Over the Christmas break, there has been a lot of chatter about this great chart from 13d Research that has been labeled, “the most important chart in the world.”

During the past thirty years, the US 10-year yield has been immersed in a steady decline, with brief run-ups that have coincided (caused?) financial market crises. The 1987 stock market crash, the 1990 S&L crisis, the 1994 bond rout, the 2000 DotCom bubble and the 2007 housing debacle – they were all preceded by a rise in the 10-year US treasury yield.

The trouble with this analysis is that the magnitude of the yield run-up was different each time. The 1990 S&L crisis barely saw a rise, while the 1994 bond rout and 2000 DotCom bubble were much more dramatic. So although this chart is interesting, it doesn’t necessarily help with timing.

Is it the absolute rise that matters?
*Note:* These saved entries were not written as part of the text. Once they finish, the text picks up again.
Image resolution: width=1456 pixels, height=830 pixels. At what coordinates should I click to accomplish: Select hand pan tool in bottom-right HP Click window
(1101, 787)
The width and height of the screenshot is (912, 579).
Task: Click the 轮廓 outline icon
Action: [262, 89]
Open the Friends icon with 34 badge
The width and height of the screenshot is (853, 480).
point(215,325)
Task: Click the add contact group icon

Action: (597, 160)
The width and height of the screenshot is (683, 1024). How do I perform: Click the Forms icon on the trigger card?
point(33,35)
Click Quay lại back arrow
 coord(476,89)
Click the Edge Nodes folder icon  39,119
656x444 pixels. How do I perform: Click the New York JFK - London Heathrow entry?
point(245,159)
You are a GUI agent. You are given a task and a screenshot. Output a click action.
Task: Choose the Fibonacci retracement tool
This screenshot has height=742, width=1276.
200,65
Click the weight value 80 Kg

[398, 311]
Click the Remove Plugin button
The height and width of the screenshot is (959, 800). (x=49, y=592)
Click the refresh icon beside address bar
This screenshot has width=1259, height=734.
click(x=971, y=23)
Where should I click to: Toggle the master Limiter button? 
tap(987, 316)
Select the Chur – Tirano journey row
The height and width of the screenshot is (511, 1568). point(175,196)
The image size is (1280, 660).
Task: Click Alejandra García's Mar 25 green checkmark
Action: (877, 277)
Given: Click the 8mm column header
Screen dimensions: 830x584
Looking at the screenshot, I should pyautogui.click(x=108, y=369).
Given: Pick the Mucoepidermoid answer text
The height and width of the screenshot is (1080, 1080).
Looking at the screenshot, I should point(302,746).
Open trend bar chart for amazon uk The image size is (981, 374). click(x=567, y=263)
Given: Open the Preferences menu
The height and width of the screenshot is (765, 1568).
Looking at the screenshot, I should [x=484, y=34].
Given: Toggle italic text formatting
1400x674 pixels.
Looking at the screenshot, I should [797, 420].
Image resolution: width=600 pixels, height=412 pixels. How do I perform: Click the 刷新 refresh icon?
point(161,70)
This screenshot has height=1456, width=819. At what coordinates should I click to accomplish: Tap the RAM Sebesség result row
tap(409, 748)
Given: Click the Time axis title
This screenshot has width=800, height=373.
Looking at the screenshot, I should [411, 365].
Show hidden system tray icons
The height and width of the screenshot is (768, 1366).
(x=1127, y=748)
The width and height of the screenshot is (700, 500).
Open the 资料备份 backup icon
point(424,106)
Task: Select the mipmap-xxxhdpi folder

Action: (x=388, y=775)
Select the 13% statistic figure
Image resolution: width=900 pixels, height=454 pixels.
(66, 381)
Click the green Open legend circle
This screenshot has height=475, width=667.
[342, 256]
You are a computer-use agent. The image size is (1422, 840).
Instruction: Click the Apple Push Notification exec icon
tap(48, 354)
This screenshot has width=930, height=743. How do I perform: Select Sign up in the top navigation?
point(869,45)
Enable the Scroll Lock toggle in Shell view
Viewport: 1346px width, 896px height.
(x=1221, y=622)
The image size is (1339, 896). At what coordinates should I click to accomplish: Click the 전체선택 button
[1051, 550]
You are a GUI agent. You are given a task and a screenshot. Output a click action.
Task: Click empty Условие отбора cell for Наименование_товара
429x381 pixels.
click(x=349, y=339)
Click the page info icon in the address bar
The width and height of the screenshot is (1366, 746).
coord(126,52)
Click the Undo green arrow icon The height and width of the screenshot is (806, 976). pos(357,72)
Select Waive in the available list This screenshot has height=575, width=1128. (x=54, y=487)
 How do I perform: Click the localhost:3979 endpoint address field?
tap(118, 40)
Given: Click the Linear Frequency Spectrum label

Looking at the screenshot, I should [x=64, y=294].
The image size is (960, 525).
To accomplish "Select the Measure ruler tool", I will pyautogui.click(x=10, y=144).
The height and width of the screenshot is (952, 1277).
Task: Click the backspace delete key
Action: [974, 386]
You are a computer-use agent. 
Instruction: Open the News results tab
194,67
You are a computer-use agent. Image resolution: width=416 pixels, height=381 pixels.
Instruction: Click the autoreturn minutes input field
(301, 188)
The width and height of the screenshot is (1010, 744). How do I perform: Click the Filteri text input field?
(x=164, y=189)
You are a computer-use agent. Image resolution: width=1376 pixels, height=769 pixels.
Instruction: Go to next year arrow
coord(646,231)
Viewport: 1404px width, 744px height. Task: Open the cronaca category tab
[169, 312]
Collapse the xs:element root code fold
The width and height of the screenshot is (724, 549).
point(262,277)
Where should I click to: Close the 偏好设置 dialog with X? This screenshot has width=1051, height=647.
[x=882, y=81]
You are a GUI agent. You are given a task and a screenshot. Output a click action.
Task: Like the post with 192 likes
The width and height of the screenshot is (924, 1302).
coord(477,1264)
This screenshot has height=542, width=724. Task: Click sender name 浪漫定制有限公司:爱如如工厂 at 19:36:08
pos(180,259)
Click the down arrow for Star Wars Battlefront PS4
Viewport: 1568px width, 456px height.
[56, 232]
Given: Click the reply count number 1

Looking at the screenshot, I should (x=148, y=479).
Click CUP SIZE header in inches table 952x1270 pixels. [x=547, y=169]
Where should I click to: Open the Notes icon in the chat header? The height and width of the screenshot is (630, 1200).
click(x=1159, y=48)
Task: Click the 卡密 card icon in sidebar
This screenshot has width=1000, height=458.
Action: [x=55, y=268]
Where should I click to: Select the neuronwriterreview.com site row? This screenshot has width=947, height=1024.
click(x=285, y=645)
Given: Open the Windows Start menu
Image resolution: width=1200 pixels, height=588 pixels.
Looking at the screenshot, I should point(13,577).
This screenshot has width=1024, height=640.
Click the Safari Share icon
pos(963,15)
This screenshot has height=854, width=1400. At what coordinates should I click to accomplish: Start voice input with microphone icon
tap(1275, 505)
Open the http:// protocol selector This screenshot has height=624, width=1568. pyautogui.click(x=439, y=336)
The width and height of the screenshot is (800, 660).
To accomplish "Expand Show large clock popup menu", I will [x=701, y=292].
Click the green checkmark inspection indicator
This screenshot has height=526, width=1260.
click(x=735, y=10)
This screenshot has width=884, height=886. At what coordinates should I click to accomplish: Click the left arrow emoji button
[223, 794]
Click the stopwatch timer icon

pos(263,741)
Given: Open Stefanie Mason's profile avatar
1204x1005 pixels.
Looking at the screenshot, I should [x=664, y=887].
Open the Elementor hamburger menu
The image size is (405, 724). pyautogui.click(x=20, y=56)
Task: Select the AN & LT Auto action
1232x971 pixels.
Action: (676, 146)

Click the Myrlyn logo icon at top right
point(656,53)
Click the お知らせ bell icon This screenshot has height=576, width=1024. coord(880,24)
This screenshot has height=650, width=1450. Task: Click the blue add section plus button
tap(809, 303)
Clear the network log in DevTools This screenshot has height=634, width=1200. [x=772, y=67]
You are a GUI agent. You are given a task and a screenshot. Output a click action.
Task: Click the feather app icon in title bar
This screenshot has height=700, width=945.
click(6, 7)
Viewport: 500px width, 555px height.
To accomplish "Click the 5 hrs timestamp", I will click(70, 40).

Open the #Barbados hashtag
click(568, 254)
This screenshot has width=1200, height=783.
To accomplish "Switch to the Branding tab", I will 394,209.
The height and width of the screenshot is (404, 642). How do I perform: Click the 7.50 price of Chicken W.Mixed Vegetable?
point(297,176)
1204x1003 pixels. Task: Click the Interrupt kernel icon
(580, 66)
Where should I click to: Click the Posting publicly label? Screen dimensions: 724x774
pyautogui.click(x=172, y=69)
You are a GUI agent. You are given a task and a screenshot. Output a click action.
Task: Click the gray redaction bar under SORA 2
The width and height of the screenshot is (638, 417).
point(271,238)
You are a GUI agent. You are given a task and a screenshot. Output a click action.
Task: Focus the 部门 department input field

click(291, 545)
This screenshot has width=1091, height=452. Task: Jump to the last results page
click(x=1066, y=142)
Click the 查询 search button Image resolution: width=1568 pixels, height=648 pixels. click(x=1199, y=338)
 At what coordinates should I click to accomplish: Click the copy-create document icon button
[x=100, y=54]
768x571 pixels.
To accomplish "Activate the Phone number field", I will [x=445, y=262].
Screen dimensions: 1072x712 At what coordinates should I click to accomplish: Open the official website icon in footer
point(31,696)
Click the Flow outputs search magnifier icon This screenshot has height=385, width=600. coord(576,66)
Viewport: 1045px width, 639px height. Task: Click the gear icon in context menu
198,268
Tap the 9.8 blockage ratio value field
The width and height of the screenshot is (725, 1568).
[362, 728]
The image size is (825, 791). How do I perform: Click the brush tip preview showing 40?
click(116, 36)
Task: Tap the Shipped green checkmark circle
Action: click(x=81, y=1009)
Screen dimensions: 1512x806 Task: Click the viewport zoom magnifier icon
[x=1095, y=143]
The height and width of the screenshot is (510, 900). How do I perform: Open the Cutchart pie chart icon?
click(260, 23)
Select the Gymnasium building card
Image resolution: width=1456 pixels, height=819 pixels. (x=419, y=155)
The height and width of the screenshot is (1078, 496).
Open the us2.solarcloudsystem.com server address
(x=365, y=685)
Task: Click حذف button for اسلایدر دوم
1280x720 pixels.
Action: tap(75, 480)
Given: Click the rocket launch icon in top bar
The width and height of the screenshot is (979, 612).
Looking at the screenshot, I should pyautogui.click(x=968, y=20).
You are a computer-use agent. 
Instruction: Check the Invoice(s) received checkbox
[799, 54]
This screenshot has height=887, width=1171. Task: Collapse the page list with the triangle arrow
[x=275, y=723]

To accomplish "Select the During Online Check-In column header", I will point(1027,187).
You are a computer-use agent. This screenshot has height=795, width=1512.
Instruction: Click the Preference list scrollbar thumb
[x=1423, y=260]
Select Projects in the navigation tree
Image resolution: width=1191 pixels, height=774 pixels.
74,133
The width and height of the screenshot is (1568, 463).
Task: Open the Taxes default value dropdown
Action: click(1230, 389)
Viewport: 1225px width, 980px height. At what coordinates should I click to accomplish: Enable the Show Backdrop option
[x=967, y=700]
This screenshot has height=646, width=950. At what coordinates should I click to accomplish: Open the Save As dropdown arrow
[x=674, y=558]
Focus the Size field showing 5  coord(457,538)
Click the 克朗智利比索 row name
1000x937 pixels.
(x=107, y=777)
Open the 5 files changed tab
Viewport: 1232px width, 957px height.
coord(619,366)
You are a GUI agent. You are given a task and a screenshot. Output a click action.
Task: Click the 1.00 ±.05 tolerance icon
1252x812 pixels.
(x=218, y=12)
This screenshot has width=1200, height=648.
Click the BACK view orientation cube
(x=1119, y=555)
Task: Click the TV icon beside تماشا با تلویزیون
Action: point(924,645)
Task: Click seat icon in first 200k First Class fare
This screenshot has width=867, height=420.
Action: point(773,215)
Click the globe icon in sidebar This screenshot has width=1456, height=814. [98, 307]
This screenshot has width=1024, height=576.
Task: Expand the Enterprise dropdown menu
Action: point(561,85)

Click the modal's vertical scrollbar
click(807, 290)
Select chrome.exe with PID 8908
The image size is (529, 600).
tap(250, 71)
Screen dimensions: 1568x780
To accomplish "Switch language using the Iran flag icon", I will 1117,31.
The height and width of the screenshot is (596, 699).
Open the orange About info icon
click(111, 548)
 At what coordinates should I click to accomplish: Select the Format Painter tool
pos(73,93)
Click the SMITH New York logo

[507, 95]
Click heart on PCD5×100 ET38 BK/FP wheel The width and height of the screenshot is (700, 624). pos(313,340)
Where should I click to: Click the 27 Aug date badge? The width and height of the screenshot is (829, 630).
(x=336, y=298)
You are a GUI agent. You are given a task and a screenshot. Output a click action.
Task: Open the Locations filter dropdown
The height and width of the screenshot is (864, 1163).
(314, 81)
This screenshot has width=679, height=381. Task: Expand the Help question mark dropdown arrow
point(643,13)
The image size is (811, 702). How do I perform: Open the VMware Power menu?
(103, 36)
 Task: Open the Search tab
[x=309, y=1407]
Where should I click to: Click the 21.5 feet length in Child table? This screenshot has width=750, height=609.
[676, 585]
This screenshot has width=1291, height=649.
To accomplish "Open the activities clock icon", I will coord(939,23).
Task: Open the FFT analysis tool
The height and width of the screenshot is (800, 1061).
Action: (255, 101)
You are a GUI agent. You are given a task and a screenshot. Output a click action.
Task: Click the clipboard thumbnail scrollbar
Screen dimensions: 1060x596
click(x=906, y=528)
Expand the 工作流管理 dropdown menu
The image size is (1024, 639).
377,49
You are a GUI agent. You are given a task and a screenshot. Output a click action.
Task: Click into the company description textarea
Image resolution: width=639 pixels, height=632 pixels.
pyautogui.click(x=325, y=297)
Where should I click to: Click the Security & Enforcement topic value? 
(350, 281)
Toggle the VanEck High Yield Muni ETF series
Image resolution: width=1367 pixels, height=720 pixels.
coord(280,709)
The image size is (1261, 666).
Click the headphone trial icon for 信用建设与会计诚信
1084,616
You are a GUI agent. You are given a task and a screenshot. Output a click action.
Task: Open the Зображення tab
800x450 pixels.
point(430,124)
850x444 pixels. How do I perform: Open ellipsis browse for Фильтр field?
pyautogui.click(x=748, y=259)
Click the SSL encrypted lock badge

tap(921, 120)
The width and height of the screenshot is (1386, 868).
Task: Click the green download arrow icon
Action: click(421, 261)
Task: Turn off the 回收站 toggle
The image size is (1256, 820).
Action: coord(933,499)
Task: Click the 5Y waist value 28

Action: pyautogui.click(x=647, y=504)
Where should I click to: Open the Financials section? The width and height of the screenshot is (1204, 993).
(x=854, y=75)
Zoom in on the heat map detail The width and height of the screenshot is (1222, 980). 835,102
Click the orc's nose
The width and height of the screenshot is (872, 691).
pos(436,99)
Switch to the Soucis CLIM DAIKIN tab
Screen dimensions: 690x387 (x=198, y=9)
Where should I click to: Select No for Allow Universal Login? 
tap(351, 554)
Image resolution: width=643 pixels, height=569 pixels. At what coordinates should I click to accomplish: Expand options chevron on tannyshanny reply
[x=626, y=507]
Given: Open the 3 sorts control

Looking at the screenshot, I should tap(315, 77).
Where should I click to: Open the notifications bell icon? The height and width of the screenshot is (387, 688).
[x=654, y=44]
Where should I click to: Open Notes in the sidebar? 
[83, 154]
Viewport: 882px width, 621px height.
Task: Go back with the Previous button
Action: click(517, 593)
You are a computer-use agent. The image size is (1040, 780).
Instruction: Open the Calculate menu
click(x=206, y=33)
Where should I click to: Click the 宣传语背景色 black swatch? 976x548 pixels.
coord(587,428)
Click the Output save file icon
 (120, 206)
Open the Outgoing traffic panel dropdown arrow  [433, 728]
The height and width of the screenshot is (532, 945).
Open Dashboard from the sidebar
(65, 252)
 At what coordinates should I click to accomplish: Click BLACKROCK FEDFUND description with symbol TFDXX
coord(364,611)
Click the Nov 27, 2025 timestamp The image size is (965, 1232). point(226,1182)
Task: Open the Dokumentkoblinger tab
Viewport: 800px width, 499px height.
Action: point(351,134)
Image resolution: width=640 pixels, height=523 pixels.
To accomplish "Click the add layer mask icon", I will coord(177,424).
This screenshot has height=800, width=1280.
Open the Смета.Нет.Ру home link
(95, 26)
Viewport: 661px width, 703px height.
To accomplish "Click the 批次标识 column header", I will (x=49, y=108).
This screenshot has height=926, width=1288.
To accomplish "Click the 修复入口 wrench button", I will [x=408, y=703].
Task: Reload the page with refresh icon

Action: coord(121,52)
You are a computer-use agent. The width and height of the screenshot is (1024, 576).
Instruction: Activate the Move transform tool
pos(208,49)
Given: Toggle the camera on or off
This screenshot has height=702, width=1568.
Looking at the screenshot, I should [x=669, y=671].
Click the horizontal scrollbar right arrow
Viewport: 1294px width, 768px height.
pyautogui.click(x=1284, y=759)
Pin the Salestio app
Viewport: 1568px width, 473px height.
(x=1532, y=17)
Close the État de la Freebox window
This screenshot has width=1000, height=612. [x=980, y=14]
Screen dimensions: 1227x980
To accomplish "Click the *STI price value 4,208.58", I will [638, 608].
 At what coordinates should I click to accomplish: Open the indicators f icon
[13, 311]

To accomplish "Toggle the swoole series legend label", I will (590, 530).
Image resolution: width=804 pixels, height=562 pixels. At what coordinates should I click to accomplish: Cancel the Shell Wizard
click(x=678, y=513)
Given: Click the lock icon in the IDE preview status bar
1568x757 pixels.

Or is the catalyst the touching of the fabled trend line?

When I tried to recreate this chart, at first I had trouble getting the peaks to tick the trendline.

Then I realized the chart had a monthly timeframe, so I tried again.

That’s the ticket! But the fact that the difference between monthly and daily prices can throw off this analysis should be a warning call about the imprecise nature of this analysis. I am not trying to say it is useless, just that this price action should be viewed only in the longest of timeframes. We are talking months, not weeks or days. So to conclude that because the 10-year is currently ticking against this trendline we should expect a crash any moment is foolhardy.

Yet I can’t help but think 13d is correct in calling this the most important chart in the world right now. I am not sure if this trend of lower highs in yield will continue, but investors should give it their utmost attention as it will most likely determine the fate of financial markets over the next year.

Can the economy handle fewer interest rate increases before rolling over? Does the ever-growing-indebted financial system continue to stall at increasingly lower yield levels? And if so, does that mean we are on the cusp of the next great crisis? Will the Fed have inadvertently tightened into the next slowdown?

Or has something changed? Does the obscene pile of Central Bank balance sheet expansion since the 2008 Great Financial Crisis mean that all bets are off? Is monetarism truly dead? Or were the counter-productive fiscal tightenings of the last decade offsetting all the monetary ease, and now that the foot is off the fiscal brake, are we about to experience the full effects of the monetary madness?

I don’t have the answers, but these are the questions investors should be asking themselves.

And embedded into this problem, lies the fate of the yield curve.

If you are a believer that the economy is over-indebted, ready to collapse at the slightest increase in rates, then you probably are quite sympathetic to the flattener trade.

And to a large extent, this is how market participants are set up. Have a look at the CFTC speculative position in 5-year T-note futures.

 

The market is net short the most 5-year contracts ever. Yup. This is a historic net short position in the 5-year area of the curve.

But this negativity towards fixed income doesn’t persist as you head further out the curve.

Up until last week’s report, specs were actually long the 10-year sector.

 

The trend continues with the long bond future pushing up against all-time net long speculative position.

 

But then, just to confuse us, specs are short massive amounts of ultra-long bond futures.